The Department of Chemistry & Biochemistry plays a central role at Utah State University. The principles of chemistry lie at the heart of the properties and behavior of molecules, and how they react with one another. These molecular principles are not only fundamental to the chemical sciences, but also to many areas of the biological sciences including genomics, evolution, and the medical sciences. Members of the Department share a commitment to uncover and elucidate the principles underlying molecular behavior, and to probe their relation to other lines of inquiry. Equally important, members of this Department share a commitment to the sharing of their knowledge with students at all levels, and imparting to both graduate and undergraduate students a sense of wonder about the molecular world around them.

The department offers both undergraduate and graduate degrees in Chemistry and Biochemistry. Our undergraduate chemistry and biochemistry majors have the opportunity to conduct undergraduate research early in their program, first as laboratory assistants and eventually moving on to their own research projects. Many undergraduates in the department are able to co-author research papers. This gives students a competitive advantage when they apply to graduate or professional programs, or enter the job market.

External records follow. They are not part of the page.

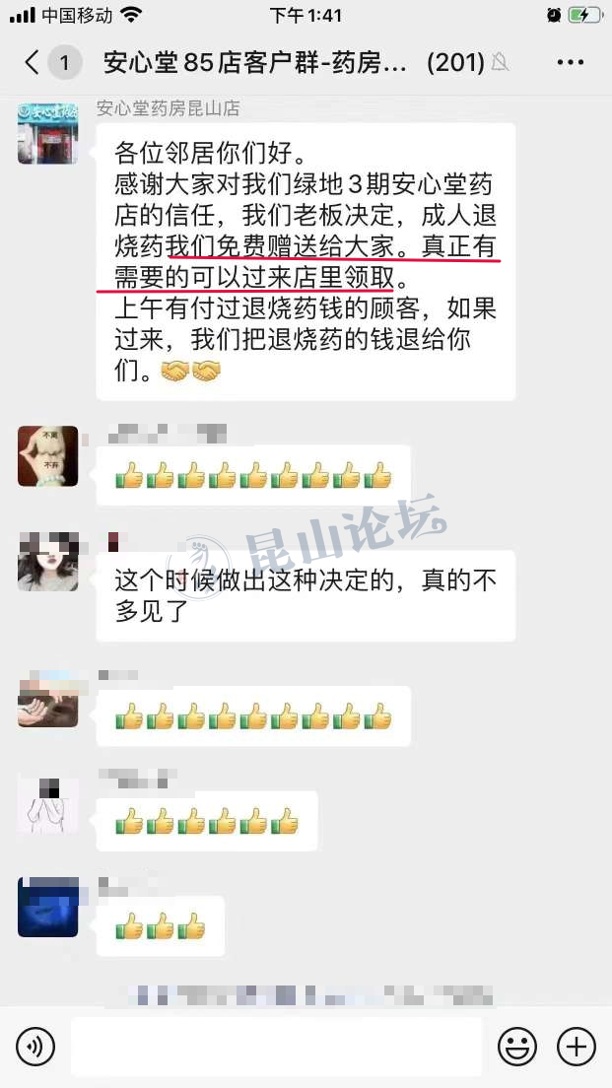Image resolution: width=612 pixels, height=1088 pixels.
Task: Open the line-drawing sketch avatar
Action: (x=48, y=805)
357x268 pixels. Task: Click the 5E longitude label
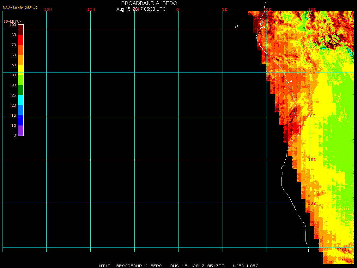tap(225, 9)
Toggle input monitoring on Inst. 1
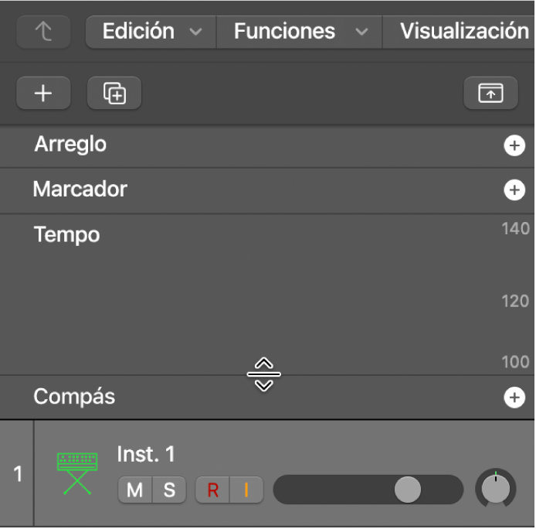Viewport: 536px width, 529px height. point(247,490)
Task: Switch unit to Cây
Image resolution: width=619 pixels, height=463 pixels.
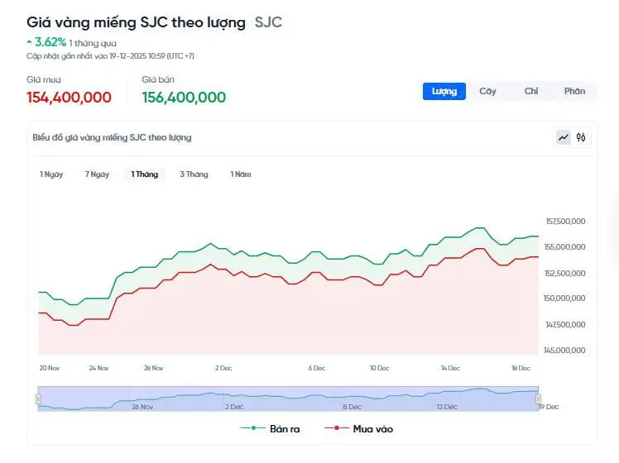Action: point(487,91)
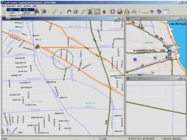Open the binoculars tool dropdown arrow

pyautogui.click(x=139, y=12)
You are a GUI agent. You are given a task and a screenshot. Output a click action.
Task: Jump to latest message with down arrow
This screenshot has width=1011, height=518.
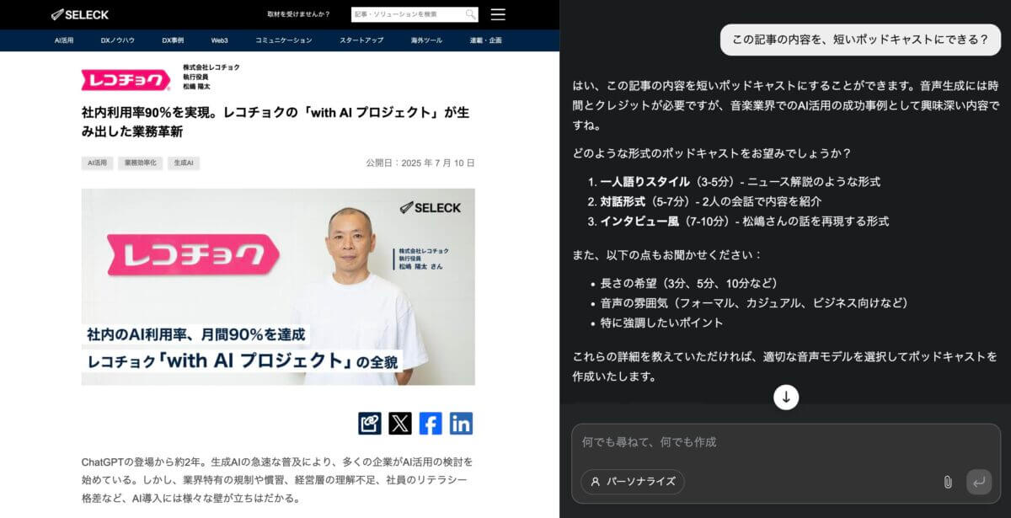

The general goal of the Department is that students learn how to think like a scientist; that is, to understand the scientific method in the context of chemistry and biochemistry. Briefly, our goal in assessment is to measure how well students who emerge from our program perform in areas that go beyond simply "knowing the facts." For example, have our students developed the ability to think objectively and critically? Thinking like a scientist involves a host of abilities including the following:

  • Knowledge and Skills: The accumulation of facts and methodologies including the ability to perform experiments in the laboratory.
  • Comprehension: How well can students translate their knowledge into their own words?
  • Application: How well can students apply their knowledge and understanding to new situations?
  • Analysis: How well can students compare different or competing theories and exercise critical thinking?
  • Synthesis: How well can students combine different concepts from different areas of science?
  • Evaluation: Are students able to judge for themselves the validity of material that they encounter? Are they able to make critical assessments of articles in the scientific literature? Can students read a paper in chemistry or biochemistry and summarize its main points in their own words? Can students identify weaknesses in published work? Can students design experiments or simulations to test the validity of an idea or hypothesis?
  • Ethics: Have students developed a strong sense of professional and research integrity?